According to the study,

  • Approximately 45 percent of work activity could be automated to some extent, using current technology.
  • Additionally, 13 percent of work activities could be automated, if we include emerging technologies that reliably understand natural language.
  • Fewer than 5 percent of occupations can be entirely automated through current technology.
  • However, approximately 60 percent of occupations could have 30 percent, or more, of their activities automated.

This means that automation is so far-reaching that it simply cannot be ignored. On another level, the rapid introduction of technologies based on artificial intelligence are challenging assumptions about what can really be automated.
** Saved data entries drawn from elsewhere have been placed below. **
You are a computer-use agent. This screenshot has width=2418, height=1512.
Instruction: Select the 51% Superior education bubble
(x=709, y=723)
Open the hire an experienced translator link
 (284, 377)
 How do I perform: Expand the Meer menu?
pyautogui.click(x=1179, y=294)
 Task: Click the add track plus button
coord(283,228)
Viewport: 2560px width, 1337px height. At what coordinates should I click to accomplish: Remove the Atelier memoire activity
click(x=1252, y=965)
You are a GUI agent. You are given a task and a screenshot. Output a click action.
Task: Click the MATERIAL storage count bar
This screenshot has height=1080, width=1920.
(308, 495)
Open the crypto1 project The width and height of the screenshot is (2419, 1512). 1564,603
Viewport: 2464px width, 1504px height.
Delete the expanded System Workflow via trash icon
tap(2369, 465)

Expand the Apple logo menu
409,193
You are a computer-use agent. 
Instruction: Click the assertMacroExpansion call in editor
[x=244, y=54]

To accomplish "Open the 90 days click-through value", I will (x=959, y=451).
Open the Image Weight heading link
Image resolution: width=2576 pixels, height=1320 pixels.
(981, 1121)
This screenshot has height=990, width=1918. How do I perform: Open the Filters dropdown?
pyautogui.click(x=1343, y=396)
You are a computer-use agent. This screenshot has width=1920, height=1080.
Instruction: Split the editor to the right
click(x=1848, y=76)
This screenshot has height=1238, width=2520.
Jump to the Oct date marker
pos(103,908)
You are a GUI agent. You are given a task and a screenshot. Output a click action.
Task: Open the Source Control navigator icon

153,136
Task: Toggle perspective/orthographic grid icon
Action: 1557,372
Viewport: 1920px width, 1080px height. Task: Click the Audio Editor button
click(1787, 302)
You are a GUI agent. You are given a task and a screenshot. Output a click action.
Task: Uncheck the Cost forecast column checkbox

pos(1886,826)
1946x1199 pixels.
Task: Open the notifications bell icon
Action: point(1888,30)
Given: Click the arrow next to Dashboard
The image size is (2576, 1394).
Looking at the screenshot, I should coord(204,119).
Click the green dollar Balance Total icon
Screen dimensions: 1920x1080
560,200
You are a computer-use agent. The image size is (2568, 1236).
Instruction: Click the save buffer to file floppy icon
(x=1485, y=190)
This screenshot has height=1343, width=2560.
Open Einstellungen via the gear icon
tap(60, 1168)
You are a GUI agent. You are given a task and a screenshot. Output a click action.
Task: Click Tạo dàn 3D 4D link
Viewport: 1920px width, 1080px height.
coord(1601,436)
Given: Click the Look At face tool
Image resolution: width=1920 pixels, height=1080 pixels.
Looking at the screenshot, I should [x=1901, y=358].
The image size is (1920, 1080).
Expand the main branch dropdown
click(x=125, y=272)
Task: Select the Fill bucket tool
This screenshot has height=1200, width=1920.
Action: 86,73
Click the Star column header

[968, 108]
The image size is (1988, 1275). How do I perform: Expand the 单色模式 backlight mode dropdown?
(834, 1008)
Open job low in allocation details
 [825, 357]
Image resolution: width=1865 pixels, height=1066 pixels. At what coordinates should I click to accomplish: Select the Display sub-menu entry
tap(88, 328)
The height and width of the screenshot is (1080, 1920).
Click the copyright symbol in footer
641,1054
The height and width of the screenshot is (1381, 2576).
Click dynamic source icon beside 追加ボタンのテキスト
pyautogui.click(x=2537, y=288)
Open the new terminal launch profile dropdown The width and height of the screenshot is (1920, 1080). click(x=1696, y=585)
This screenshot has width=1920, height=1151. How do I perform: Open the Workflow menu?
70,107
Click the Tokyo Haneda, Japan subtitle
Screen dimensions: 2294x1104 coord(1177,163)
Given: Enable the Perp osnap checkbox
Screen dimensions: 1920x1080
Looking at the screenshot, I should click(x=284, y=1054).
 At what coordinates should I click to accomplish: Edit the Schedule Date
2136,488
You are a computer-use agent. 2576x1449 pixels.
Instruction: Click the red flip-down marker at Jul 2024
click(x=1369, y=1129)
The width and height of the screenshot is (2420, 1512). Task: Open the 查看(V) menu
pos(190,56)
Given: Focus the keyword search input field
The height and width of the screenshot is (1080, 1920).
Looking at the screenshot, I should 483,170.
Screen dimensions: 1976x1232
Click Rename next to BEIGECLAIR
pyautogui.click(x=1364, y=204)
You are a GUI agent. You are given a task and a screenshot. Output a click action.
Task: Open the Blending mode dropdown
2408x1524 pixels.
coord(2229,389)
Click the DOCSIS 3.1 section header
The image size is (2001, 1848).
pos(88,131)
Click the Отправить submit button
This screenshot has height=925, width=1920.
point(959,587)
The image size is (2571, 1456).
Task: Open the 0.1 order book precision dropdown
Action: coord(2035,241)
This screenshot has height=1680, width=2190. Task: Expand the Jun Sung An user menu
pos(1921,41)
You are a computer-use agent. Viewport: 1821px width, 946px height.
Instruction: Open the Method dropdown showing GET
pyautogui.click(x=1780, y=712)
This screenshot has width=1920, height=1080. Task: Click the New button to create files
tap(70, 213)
It is no longer the case that only routine, codifiable activities can be automated, and that activities requiring tacit knowledge or experience are difficult to translate into task specifications and so are immune from automation.

But beware. Automation is frequently oversold regarding achievable value and ease of implementation. It is almost always harder and takes more time than automation peddlers let on, and some \ expected benefits may be sacrificed in the process.  There is also the potential for “blow back,” where automation actually makes things worse. Sometimes, staff even passively sabotages automation efforts to avoid the need to adapt.

Bottom Line

Company leadership must monitor the speed and direction of automation and determine when and how much to invest in automation. Making these determinations will require leaders who understand the economics of automation and the trade-offs between augmenting versus replacing some activities with intelligent machines. Growing in a competitive environment frequently requires leveraging automation to innovate, and fully understanding the implications for human-skills development. In our technological world, choices about automation can both sharpen and cause the loss of a competitive edge.

I favor companies’ analyzing whether, and how, automation can create a competitive advantage. I also see this analysis as vital to a company’s overall strategy. In developing strategies and plans for clients I typically ask clients to think about “looking around the corner” to see what is coming in the future – and automation is one of the first places I probe.